Work task:
Would you transcribe exactly the lines from the one containing "The width and height of the screenshot is (990, 812)." to the last line of the data below, both ends included, but none of the pictures?

Stored records:
____________
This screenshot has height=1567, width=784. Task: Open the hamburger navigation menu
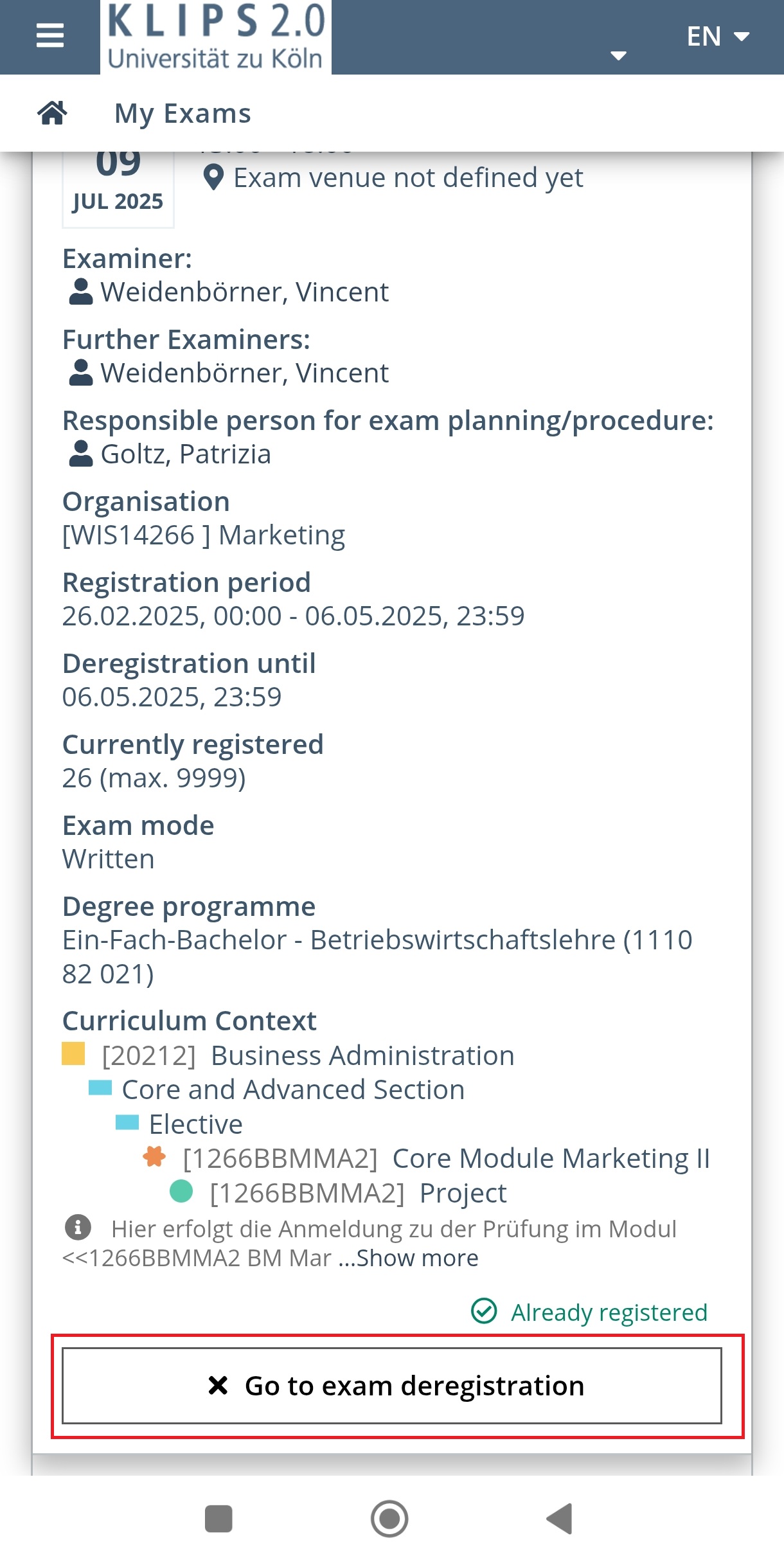point(50,36)
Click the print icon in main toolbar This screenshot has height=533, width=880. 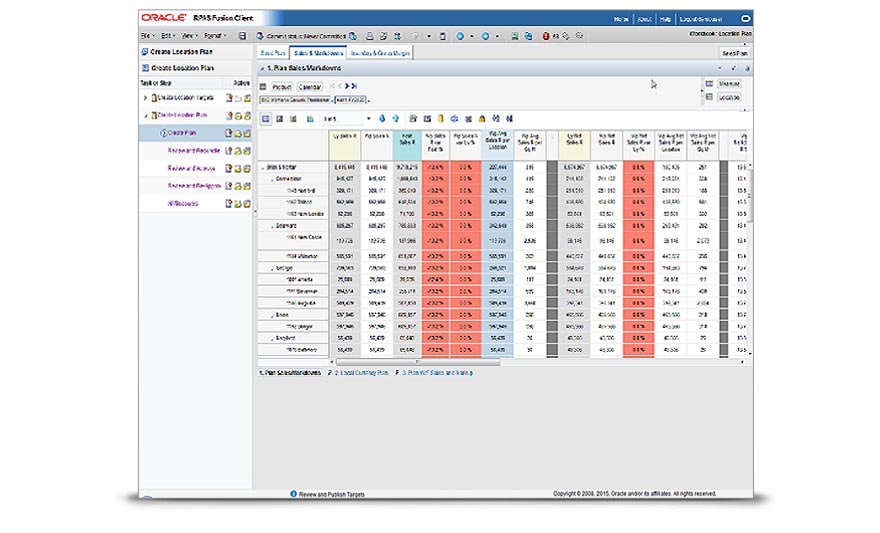tap(369, 35)
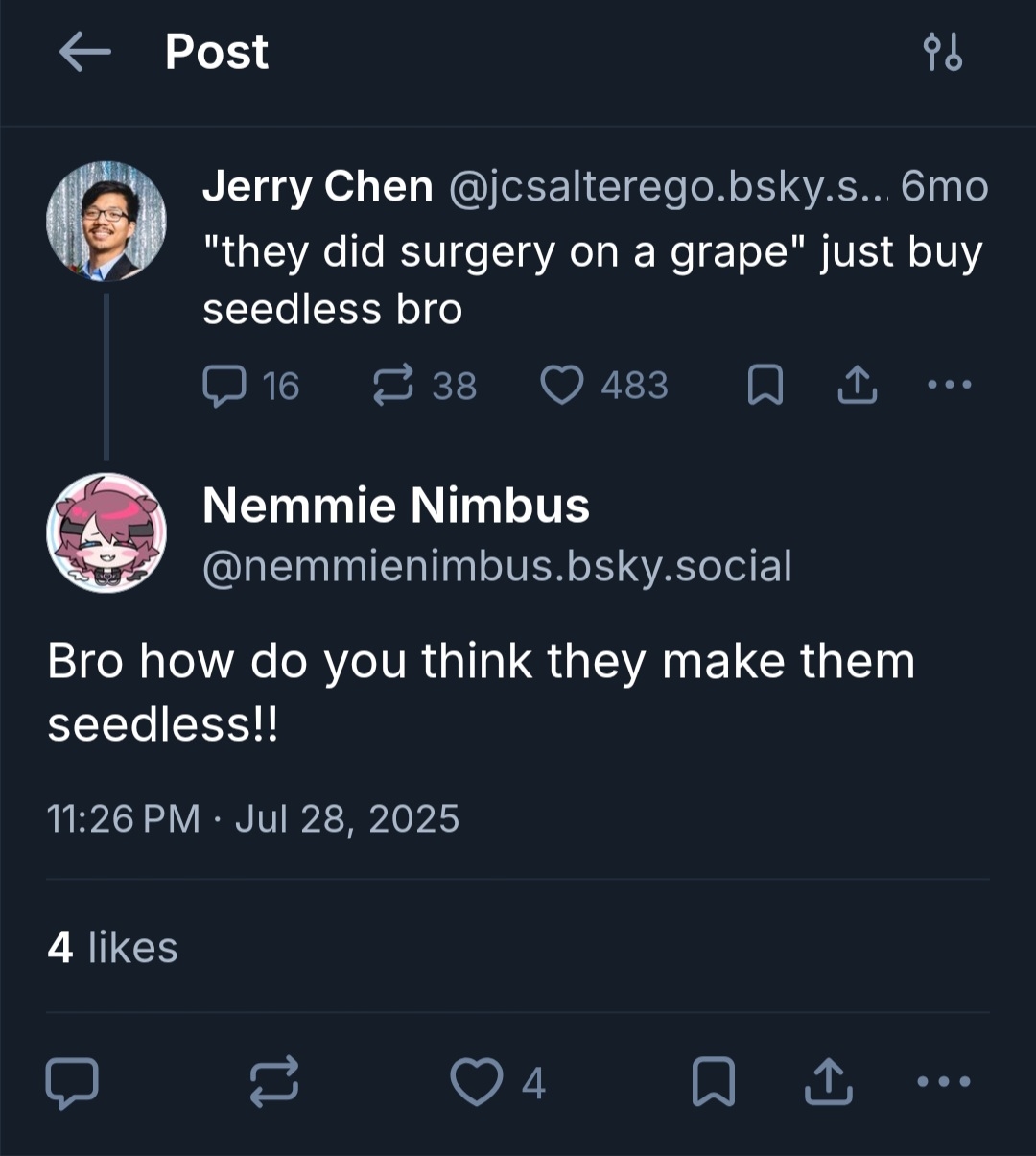Repost Nemmie Nimbus's seedless reply

(274, 1082)
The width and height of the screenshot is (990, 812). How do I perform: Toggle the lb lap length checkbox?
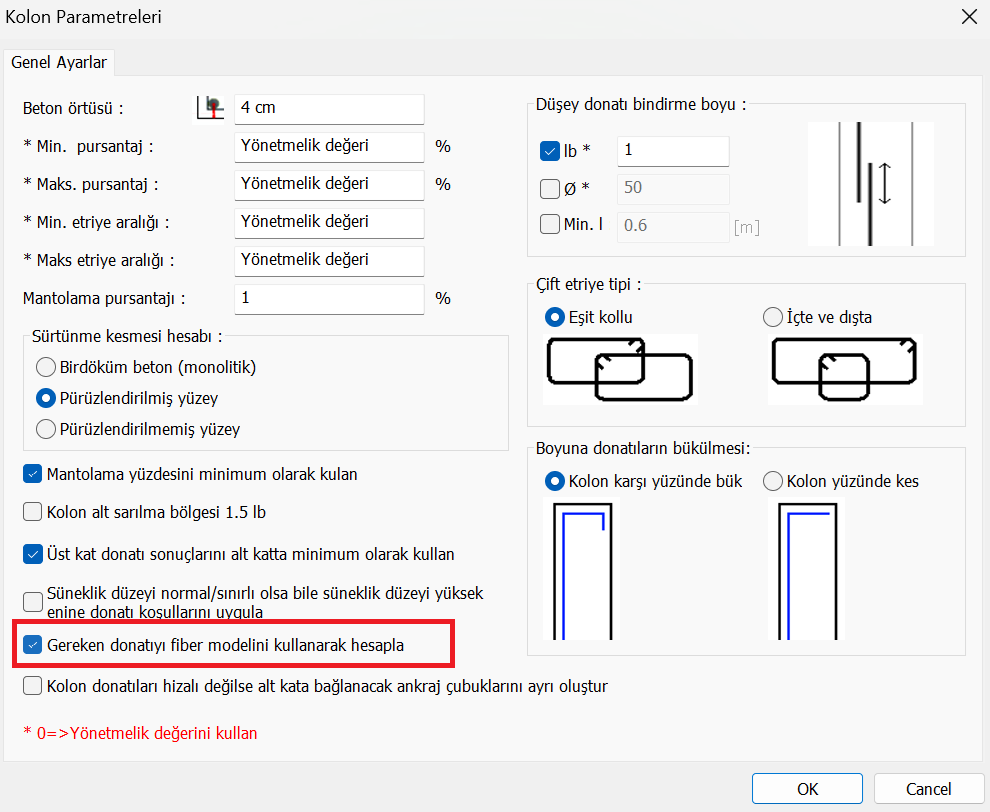click(x=549, y=151)
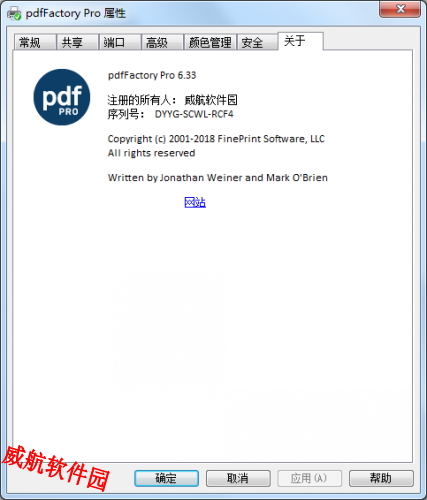Confirm with the 确定 button
The width and height of the screenshot is (427, 500).
166,478
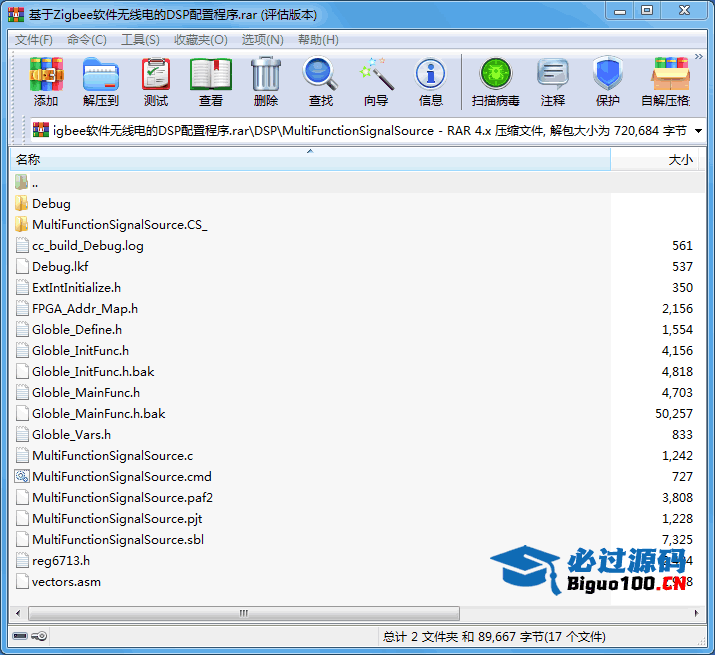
____________
Answer to the problem:
The width and height of the screenshot is (990, 812). How do I perform: Toggle the lb lap length checkbox?
click(x=549, y=151)
Confirm with the 确定 button
The width and height of the screenshot is (427, 500).
166,478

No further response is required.